# WORK TO COMPLETE
All of the data below needs to be set down once more, exactly as written.

# RECORDS FOR THIS TASK

=-=-=-=-=

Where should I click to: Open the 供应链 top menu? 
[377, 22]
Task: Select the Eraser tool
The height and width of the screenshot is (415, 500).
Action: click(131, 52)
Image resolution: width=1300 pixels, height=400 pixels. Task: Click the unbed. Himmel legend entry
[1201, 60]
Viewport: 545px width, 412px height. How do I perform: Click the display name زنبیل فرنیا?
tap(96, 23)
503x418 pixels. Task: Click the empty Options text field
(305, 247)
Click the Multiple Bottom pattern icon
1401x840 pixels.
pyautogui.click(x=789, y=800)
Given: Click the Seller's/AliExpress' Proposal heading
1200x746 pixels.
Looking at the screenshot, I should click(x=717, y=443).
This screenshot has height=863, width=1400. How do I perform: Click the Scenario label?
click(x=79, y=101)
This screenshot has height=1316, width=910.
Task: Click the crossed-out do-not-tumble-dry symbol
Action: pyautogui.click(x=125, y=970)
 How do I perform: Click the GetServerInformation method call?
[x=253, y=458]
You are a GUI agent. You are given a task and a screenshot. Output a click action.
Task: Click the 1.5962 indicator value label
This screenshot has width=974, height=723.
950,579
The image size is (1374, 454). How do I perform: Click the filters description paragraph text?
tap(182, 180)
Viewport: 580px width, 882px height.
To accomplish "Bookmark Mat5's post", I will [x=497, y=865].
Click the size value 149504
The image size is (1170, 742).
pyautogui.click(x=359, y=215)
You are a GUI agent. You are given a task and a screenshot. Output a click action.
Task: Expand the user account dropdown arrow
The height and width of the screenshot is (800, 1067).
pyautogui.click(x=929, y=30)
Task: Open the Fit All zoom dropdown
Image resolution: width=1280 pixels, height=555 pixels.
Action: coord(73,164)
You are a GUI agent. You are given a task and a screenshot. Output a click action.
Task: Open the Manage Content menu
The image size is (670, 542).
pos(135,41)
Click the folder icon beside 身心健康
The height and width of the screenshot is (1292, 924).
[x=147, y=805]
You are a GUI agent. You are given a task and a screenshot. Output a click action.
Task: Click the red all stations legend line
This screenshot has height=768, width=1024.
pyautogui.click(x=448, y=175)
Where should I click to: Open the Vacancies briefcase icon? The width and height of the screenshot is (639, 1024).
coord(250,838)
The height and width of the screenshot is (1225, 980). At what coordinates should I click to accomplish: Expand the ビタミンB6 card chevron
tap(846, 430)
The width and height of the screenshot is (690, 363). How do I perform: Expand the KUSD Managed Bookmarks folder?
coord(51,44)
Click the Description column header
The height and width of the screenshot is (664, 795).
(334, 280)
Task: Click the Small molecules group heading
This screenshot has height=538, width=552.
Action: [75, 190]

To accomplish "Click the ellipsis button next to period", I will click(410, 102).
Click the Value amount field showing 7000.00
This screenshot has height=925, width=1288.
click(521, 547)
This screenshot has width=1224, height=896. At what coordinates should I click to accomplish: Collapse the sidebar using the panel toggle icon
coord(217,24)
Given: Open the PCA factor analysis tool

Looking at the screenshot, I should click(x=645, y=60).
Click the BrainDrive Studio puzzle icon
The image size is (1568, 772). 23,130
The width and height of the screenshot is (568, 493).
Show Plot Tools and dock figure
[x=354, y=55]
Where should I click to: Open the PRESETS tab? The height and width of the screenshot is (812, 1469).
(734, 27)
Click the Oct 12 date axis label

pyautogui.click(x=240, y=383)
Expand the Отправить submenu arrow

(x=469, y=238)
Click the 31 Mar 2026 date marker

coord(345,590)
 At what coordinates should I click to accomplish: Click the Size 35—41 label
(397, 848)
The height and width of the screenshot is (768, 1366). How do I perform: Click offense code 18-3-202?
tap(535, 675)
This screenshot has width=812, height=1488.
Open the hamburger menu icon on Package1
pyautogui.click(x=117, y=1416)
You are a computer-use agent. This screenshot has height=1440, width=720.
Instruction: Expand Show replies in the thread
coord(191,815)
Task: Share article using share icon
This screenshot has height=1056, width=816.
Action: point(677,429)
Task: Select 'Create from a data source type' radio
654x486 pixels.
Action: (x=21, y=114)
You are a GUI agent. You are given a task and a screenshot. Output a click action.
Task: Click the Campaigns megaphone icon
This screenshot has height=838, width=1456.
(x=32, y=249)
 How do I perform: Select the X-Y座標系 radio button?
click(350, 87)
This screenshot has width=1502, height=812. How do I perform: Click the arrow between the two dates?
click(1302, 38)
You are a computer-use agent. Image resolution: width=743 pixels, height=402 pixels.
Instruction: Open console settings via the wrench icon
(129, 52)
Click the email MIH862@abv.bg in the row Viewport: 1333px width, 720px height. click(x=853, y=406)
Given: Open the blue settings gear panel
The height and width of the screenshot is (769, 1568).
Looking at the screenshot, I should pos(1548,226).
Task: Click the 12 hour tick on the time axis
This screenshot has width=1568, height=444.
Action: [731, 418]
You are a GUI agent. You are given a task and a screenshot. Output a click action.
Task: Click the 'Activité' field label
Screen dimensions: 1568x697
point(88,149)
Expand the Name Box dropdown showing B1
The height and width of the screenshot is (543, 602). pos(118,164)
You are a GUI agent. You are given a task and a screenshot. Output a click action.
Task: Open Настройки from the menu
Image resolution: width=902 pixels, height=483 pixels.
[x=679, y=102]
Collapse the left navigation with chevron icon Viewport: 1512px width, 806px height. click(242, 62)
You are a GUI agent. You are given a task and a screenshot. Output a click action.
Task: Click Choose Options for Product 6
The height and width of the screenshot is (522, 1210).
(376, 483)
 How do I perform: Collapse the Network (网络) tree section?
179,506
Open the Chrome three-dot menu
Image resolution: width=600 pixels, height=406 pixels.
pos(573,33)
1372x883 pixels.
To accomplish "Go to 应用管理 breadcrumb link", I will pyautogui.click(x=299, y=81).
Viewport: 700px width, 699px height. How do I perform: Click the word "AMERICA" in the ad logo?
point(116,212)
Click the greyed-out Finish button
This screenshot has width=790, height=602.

=-=-=-=-=

# RESULT OF THIS TASK
Where should I click to: Open the 供应链 top menu? 
[377, 22]
Task: Select the Eraser tool
The height and width of the screenshot is (415, 500).
Action: click(131, 52)
Image resolution: width=1300 pixels, height=400 pixels. Task: Click the unbed. Himmel legend entry
[1201, 60]
Viewport: 545px width, 412px height. How do I perform: Click the display name زنبیل فرنیا?
tap(96, 23)
503x418 pixels. Task: Click the empty Options text field
(305, 247)
Click the Multiple Bottom pattern icon
1401x840 pixels.
pyautogui.click(x=789, y=800)
Given: Click the Seller's/AliExpress' Proposal heading
1200x746 pixels.
Looking at the screenshot, I should click(x=717, y=443).
This screenshot has height=863, width=1400. How do I perform: Click the Scenario label?
click(x=79, y=101)
This screenshot has height=1316, width=910.
Task: Click the crossed-out do-not-tumble-dry symbol
Action: pyautogui.click(x=125, y=970)
 How do I perform: Click the GetServerInformation method call?
[x=253, y=458]
You are a GUI agent. You are given a task and a screenshot. Output a click action.
Task: Click the 1.5962 indicator value label
This screenshot has width=974, height=723.
950,579
The image size is (1374, 454). How do I perform: Click the filters description paragraph text?
tap(182, 180)
Viewport: 580px width, 882px height.
To accomplish "Bookmark Mat5's post", I will [x=497, y=865].
Click the size value 149504
The image size is (1170, 742).
pyautogui.click(x=359, y=215)
You are a GUI agent. You are given a task and a screenshot. Output a click action.
Task: Expand the user account dropdown arrow
The height and width of the screenshot is (800, 1067).
pyautogui.click(x=929, y=30)
Task: Open the Fit All zoom dropdown
Image resolution: width=1280 pixels, height=555 pixels.
Action: coord(73,164)
You are a GUI agent. You are given a task and a screenshot. Output a click action.
Task: Open the Manage Content menu
The image size is (670, 542).
pos(135,41)
Click the folder icon beside 身心健康
The height and width of the screenshot is (1292, 924).
[x=147, y=805]
You are a GUI agent. You are given a task and a screenshot. Output a click action.
Task: Click the red all stations legend line
This screenshot has height=768, width=1024.
pyautogui.click(x=448, y=175)
Where should I click to: Open the Vacancies briefcase icon? The width and height of the screenshot is (639, 1024).
coord(250,838)
The height and width of the screenshot is (1225, 980). At what coordinates should I click to accomplish: Expand the ビタミンB6 card chevron
tap(846, 430)
The width and height of the screenshot is (690, 363). How do I perform: Expand the KUSD Managed Bookmarks folder?
coord(51,44)
Click the Description column header
The height and width of the screenshot is (664, 795).
(334, 280)
Task: Click the Small molecules group heading
This screenshot has height=538, width=552.
Action: [75, 190]

To accomplish "Click the ellipsis button next to period", I will click(410, 102).
Click the Value amount field showing 7000.00
This screenshot has height=925, width=1288.
click(521, 547)
This screenshot has width=1224, height=896. At what coordinates should I click to accomplish: Collapse the sidebar using the panel toggle icon
coord(217,24)
Given: Open the PCA factor analysis tool

Looking at the screenshot, I should click(x=645, y=60).
Click the BrainDrive Studio puzzle icon
The image size is (1568, 772). 23,130
The width and height of the screenshot is (568, 493).
Show Plot Tools and dock figure
[x=354, y=55]
Where should I click to: Open the PRESETS tab? The height and width of the screenshot is (812, 1469).
(734, 27)
Click the Oct 12 date axis label

pyautogui.click(x=240, y=383)
Expand the Отправить submenu arrow

(x=469, y=238)
Click the 31 Mar 2026 date marker

coord(345,590)
 At what coordinates should I click to accomplish: Click the Size 35—41 label
(397, 848)
The height and width of the screenshot is (768, 1366). How do I perform: Click offense code 18-3-202?
tap(535, 675)
This screenshot has width=812, height=1488.
Open the hamburger menu icon on Package1
pyautogui.click(x=117, y=1416)
You are a computer-use agent. This screenshot has height=1440, width=720.
Instruction: Expand Show replies in the thread
coord(191,815)
Task: Share article using share icon
This screenshot has height=1056, width=816.
Action: point(677,429)
Task: Select 'Create from a data source type' radio
654x486 pixels.
Action: (x=21, y=114)
You are a GUI agent. You are given a task and a screenshot. Output a click action.
Task: Click the Campaigns megaphone icon
This screenshot has height=838, width=1456.
(x=32, y=249)
 How do I perform: Select the X-Y座標系 radio button?
click(350, 87)
This screenshot has width=1502, height=812. How do I perform: Click the arrow between the two dates?
click(1302, 38)
You are a computer-use agent. Image resolution: width=743 pixels, height=402 pixels.
Instruction: Open console settings via the wrench icon
(129, 52)
Click the email MIH862@abv.bg in the row Viewport: 1333px width, 720px height. click(x=853, y=406)
Given: Open the blue settings gear panel
The height and width of the screenshot is (769, 1568).
Looking at the screenshot, I should pos(1548,226).
Task: Click the 12 hour tick on the time axis
This screenshot has width=1568, height=444.
Action: [731, 418]
You are a GUI agent. You are given a task and a screenshot. Output a click action.
Task: Click the 'Activité' field label
Screen dimensions: 1568x697
point(88,149)
Expand the Name Box dropdown showing B1
The height and width of the screenshot is (543, 602). pos(118,164)
You are a GUI agent. You are given a task and a screenshot. Output a click action.
Task: Open Настройки from the menu
Image resolution: width=902 pixels, height=483 pixels.
[x=679, y=102]
Collapse the left navigation with chevron icon Viewport: 1512px width, 806px height. click(242, 62)
You are a GUI agent. You are given a task and a screenshot. Output a click action.
Task: Click Choose Options for Product 6
The height and width of the screenshot is (522, 1210).
(376, 483)
 How do I perform: Collapse the Network (网络) tree section?
179,506
Open the Chrome three-dot menu
Image resolution: width=600 pixels, height=406 pixels.
pos(573,33)
1372x883 pixels.
To accomplish "Go to 应用管理 breadcrumb link", I will pyautogui.click(x=299, y=81).
Viewport: 700px width, 699px height. How do I perform: Click the word "AMERICA" in the ad logo?
point(116,212)
Click the greyed-out Finish button
This screenshot has width=790, height=602.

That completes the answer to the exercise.